Overall, respondents indicated that soft skills are very important to cover, but the study also found that there is not a common understanding about how to go about the assessment process to see if students are receiving the instruction they require in this area.

 

Importance of Soft Skills for Students

Over 80% of respondents in each of the 4 populations (principals, parents, teachers and superintendents) indicated that it was equally as important to assess both academic and non academic skills. And the workforce seems to agree. The study noted previous research that demonstrated 60% of employers felt a broad range of skills were important for recent college graduates to achieve long-term career success.

Having a nonacademic skillset is important for student-patients as well. The students who receive educational services in an alternative or hospital setting face a wide range of challenges that can impact their learning and ability to participate successfully in the social aspect of school and society as well.

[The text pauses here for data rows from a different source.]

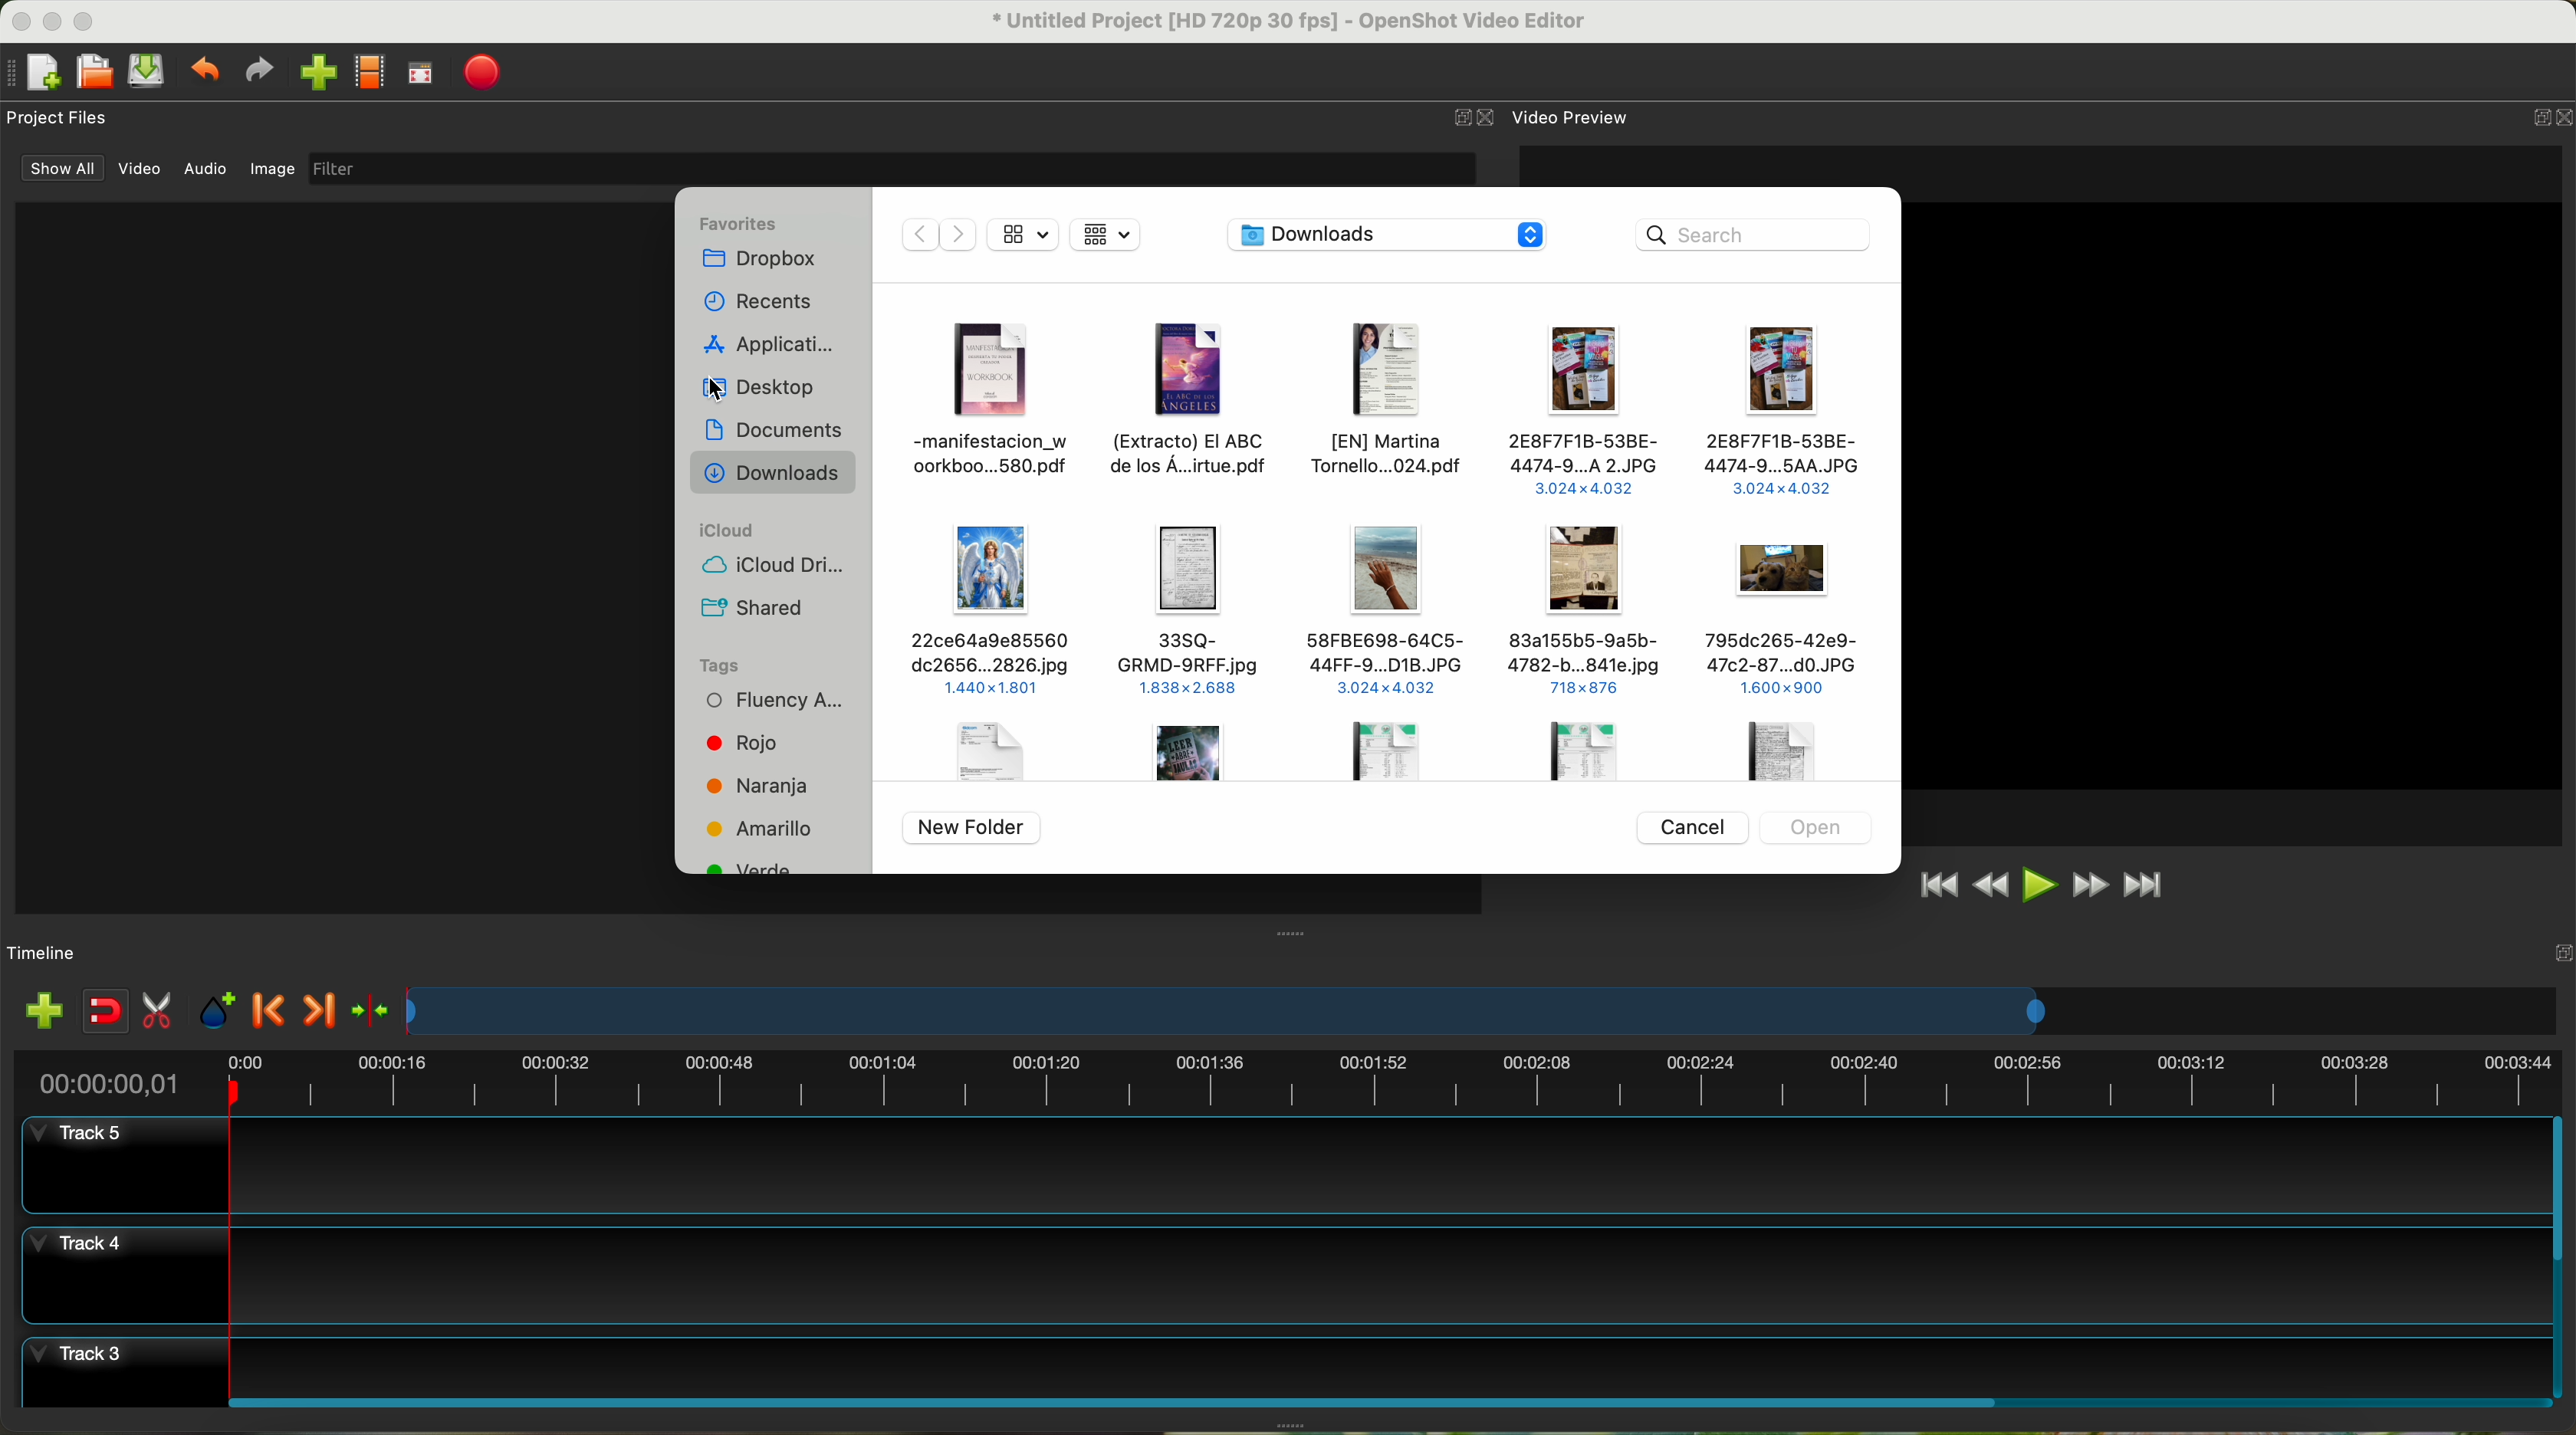 This screenshot has width=2576, height=1435. What do you see at coordinates (272, 171) in the screenshot?
I see `image` at bounding box center [272, 171].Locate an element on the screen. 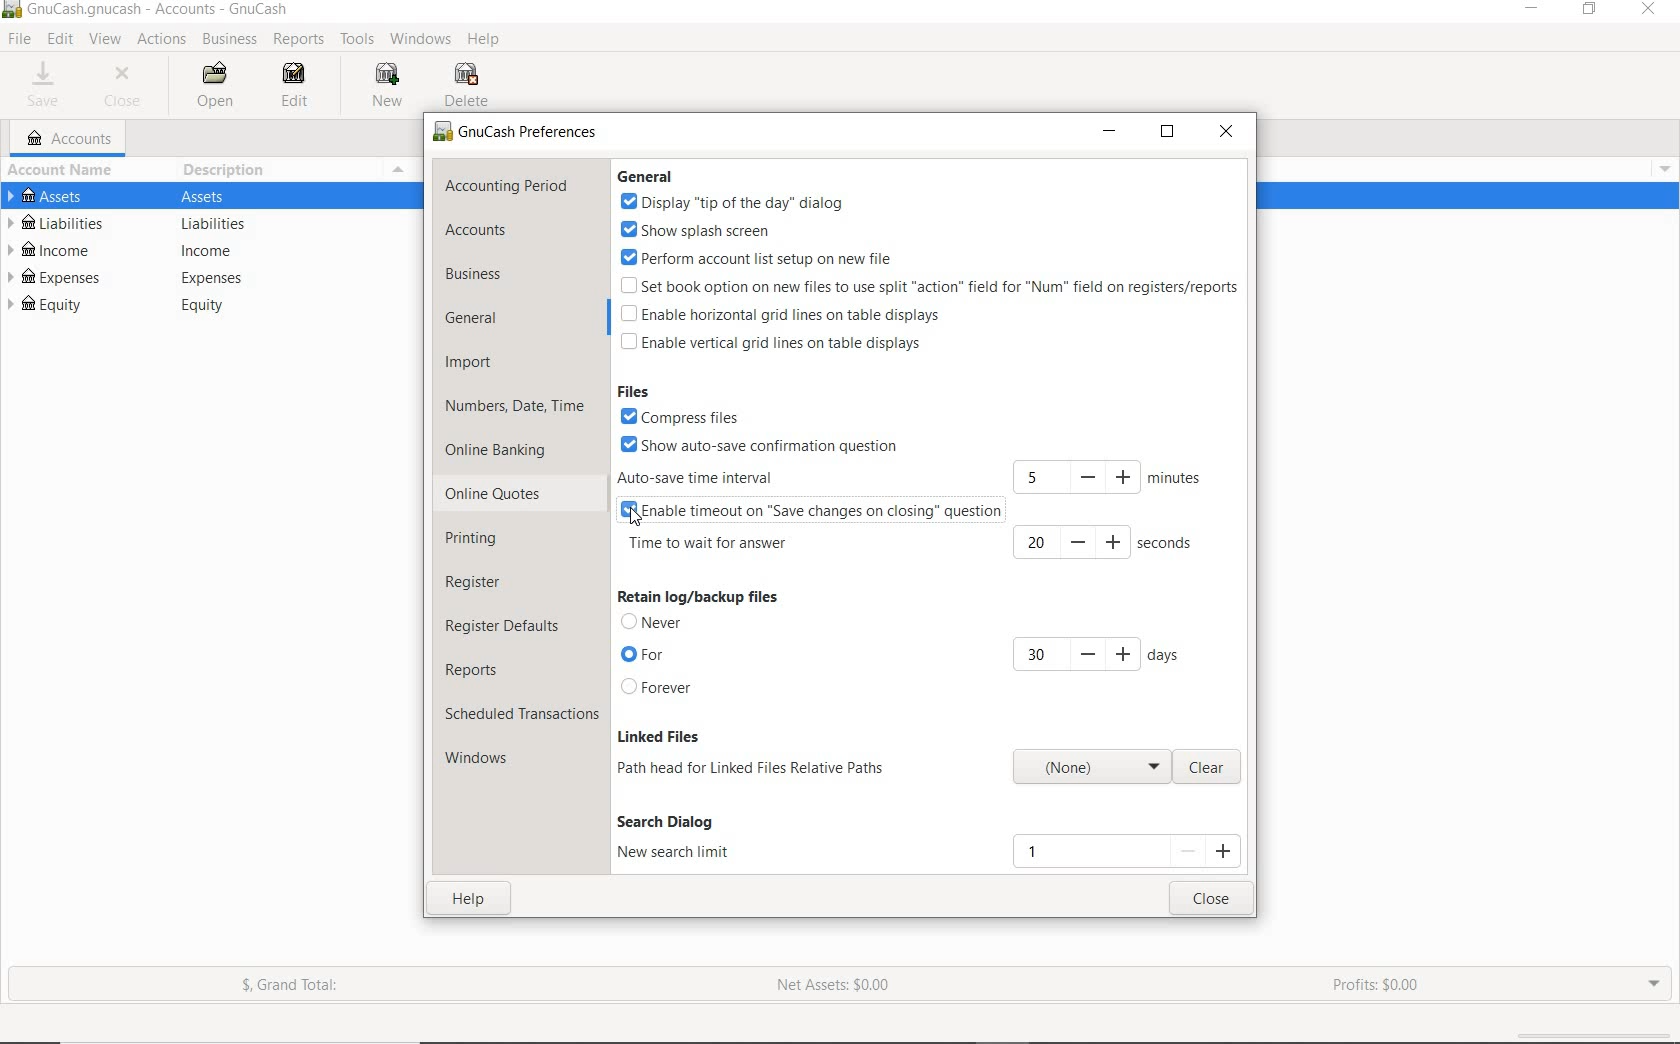 This screenshot has height=1044, width=1680. AUTO-SAVE TIME INTERVAL is located at coordinates (732, 479).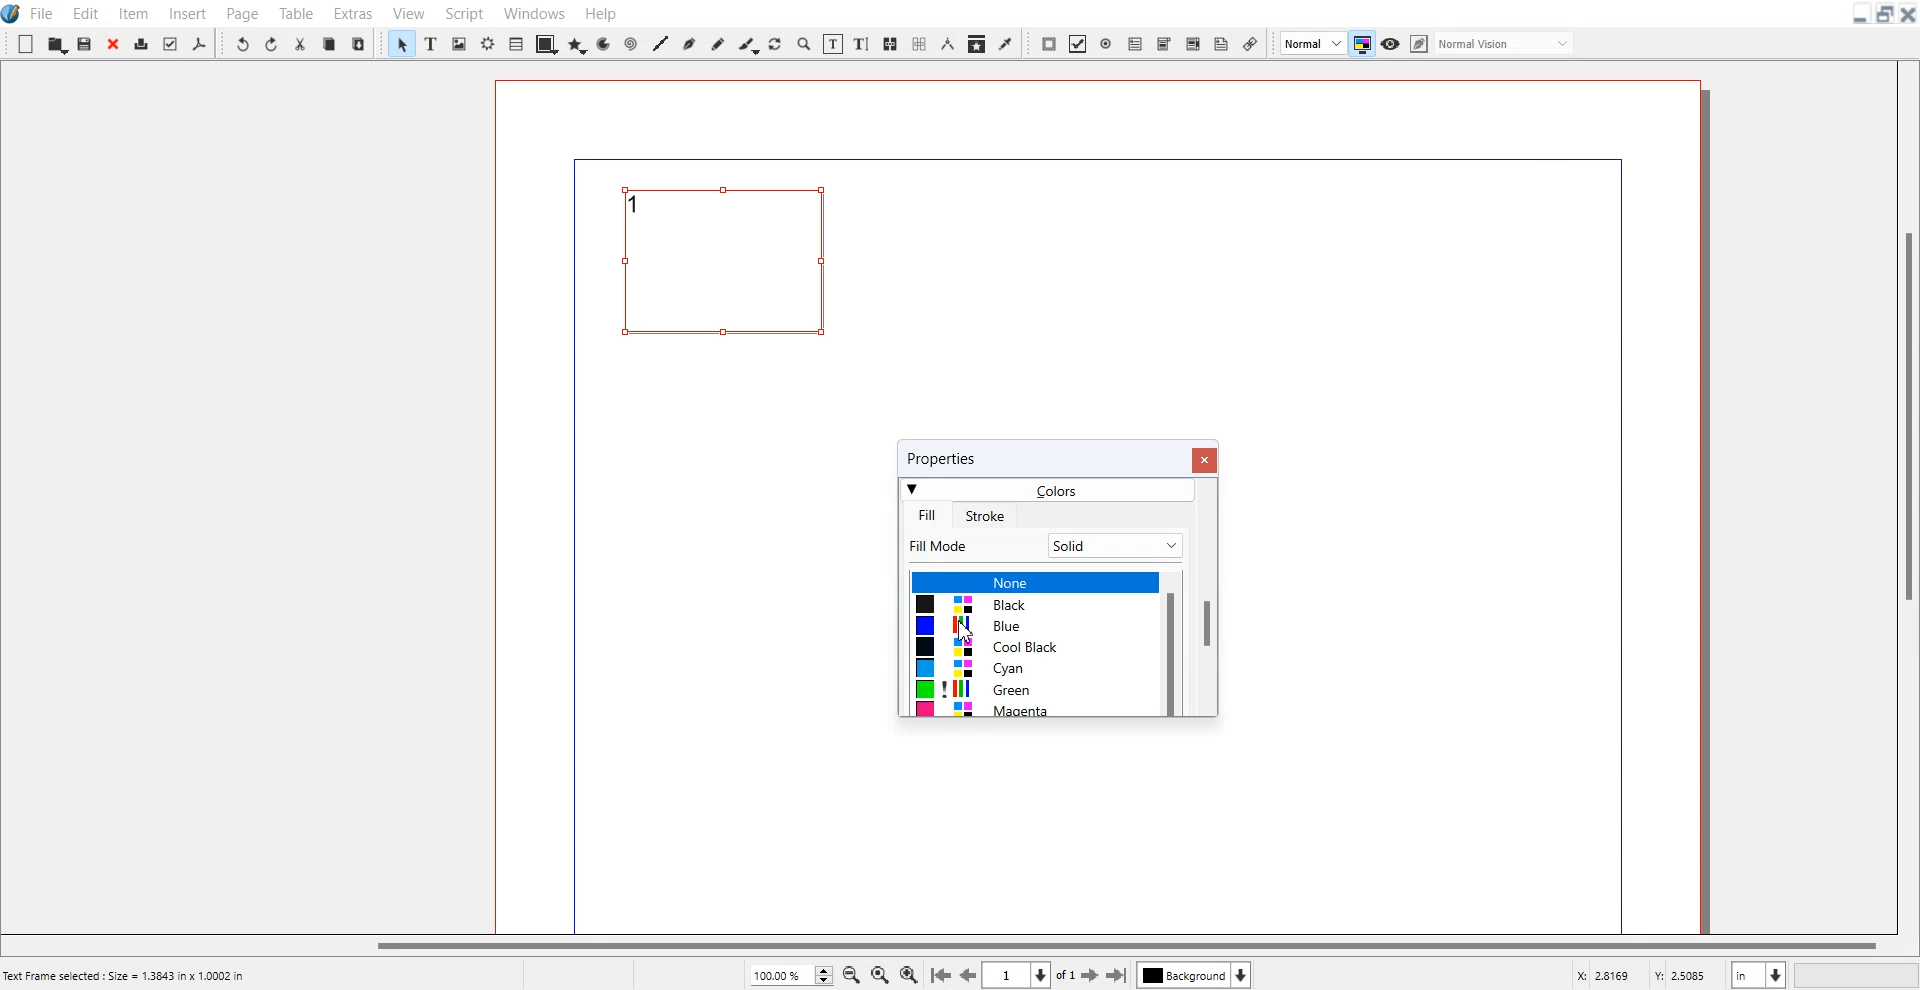 This screenshot has width=1920, height=990. I want to click on Minimize, so click(1861, 14).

It is vital to the student’s success that they learn how to navigate and overcome personal challenges, and expand their social emotional skills to understand and work around issues they may face as a result of, or in conjunction with, their diagnosis.

Fostering problem-solving skills, teamwork and critical thinking skills also provides an opportunity for students to be successful in a new area, therefore having the potential to boost their confidence and ability to connect with and lead groups of peers in activities.

 

How to incorporate soft skills into a hospital education curriculum

There are many ways that hospital teachers can promote nonacademic learning during lessons. One such way is to include students in problem solving issues that may arise related to their own academic work.

Completing homework assignments in an alternative environment can be challenging—at times students/facilities may not possess the right tools or equipment to complete a task the same way their peers might. Teachers can encourage students to problem-solve and come up with alternative pathways or solutions that will yield similar results.

Daily prompts and warm-up activities are also opportunities to foster critical thinking and social emotional skill building. Journal prompts, discussing current events and tackling riddles and other investigative challenges can boost these skills in an easy and enjoyable manner, while helping to get students right to work upon entering a classroom.

Hospital teachers have a unique opportunity to meet students at critical points in their lives—whether undergoing necessary treatment or in crisis—and by encouraging growth in both academic and nonacademic skills, they can help students maintain academic progress while supporting their development for future success in all aspects of life.